Gangs armed with shotguns and machetes set up dozens of barricades, using everything from furniture and mufflers to auto parts and old Texaco signs. They let some motorists pass. Others they shot.
Looters streamed down streets pushing, pulling or carrying TVs, refrigerators, toys, boxes of shower curtains and bags of wheat.
One man peddled stolen computers for 500 Haitian gourdes, or a little more than $11.
Bands of chimeres, the most violent of the ex-president’s supporters, raced around in trucks, looking for trouble. But even their foes were ready to fight.
‘The devil is gone’
“We’re not afraid of anyone,” said Rene, a 27-year-old who refused to give his last name. “The devil is gone.”
Harold Predestino, 33, an accountant, said he doesn’t feel safe and hopes “the Marines take control of this country.”

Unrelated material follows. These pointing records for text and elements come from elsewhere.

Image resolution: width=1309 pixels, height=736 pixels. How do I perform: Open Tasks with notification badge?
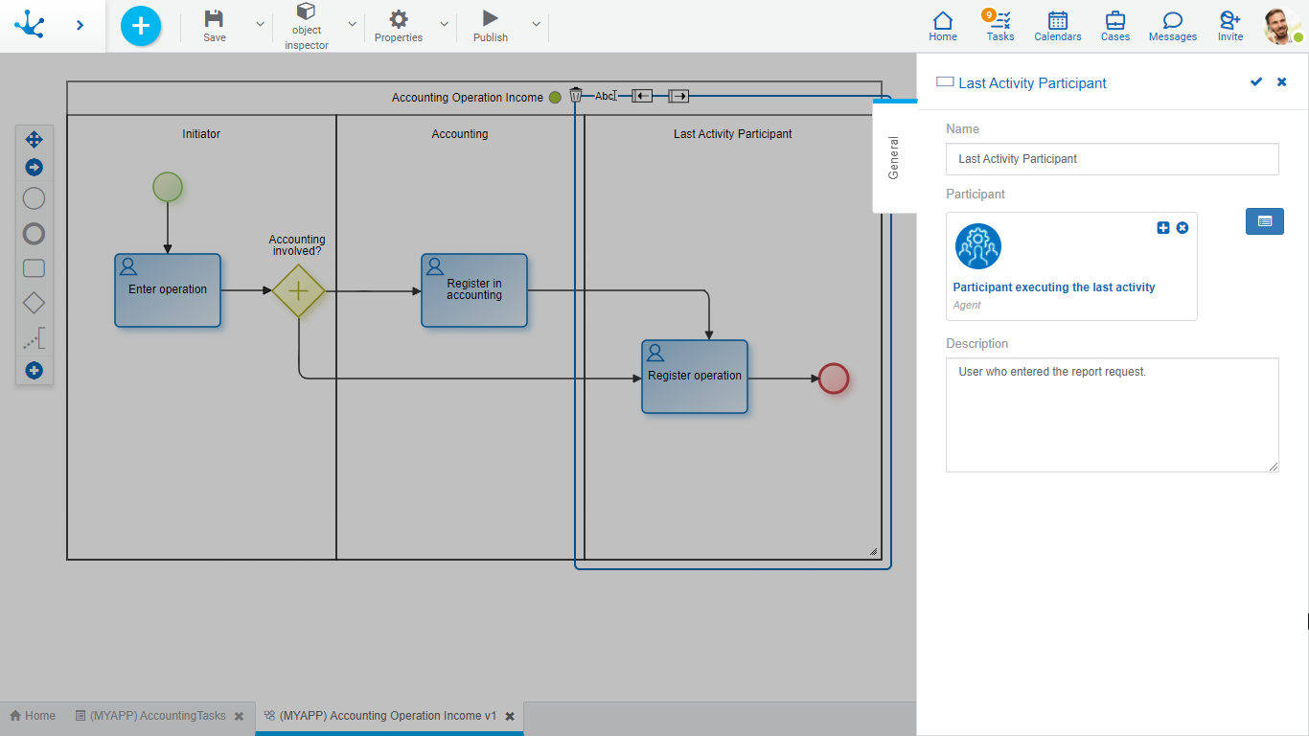pyautogui.click(x=999, y=26)
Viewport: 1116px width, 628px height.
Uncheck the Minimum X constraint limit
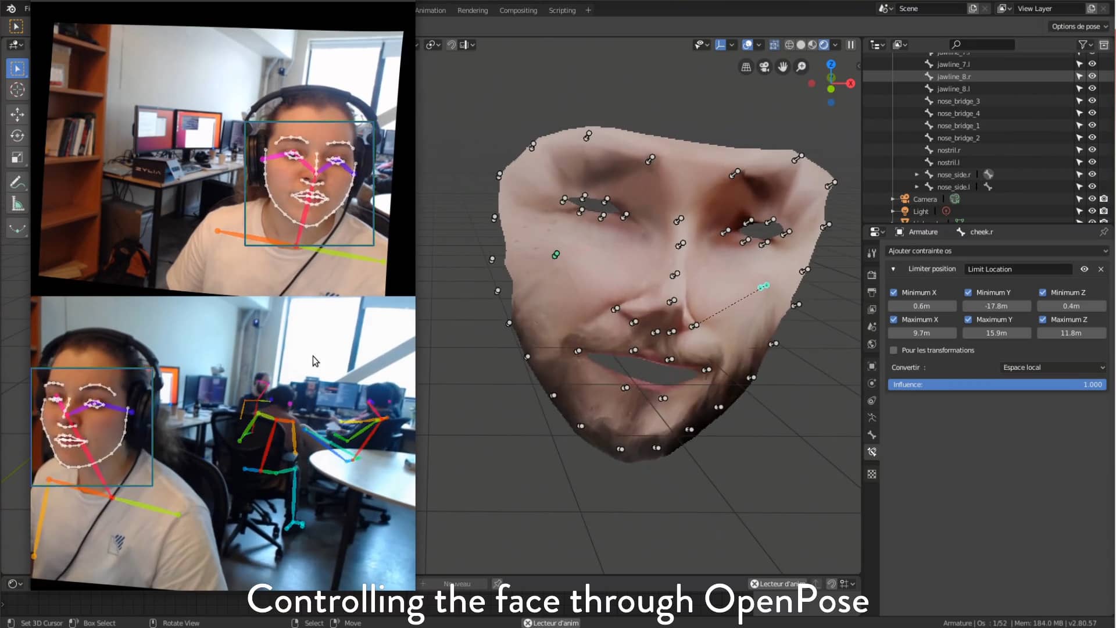pos(893,292)
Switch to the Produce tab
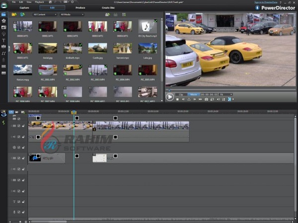Viewport: 298px width, 223px height. pos(80,8)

Jane Seifert, 56, was eager to leave. She stood with others at the Port-au-Prince airport, trying to board one of the three Hercules aircraft that Canada was using to evacuate its citizens.
Ms. Seifert, a missionary, had no luggage or packages. She carried a single item: a shofer, a ram’s horn she bought in Jerusalem.
“During Old Testament days, these were used to mark change – and that’s what’s happening now,” she said. “It’s the only thing I brought into Haiti when I came here 14 years ago, and it’s the only thing I’m taking out.”
Later, at the airport, police in the same white Toyota tore off after ruffians who had shot at a red SUV.
They lost them and ventured onto another street and spotted a man who had expensive paintings stashed in his truck. “Did you steal these?” an officer asked, gun drawn.
“No, no. Someone gave them to me. I’m going to put them in a safe spot.”
The police were unconvinced but let him go anyway.
Elsewhere, even as shots rang out, many Haitians were optimistic.
“Aristide was really bad,” said hotel employee Nadine Dely, 31. “He started out as a little innocent priest, but it wasn’t true. He didn’t help Haiti. He had so many gangsters in the streets. Now maybe we’ll have peace.”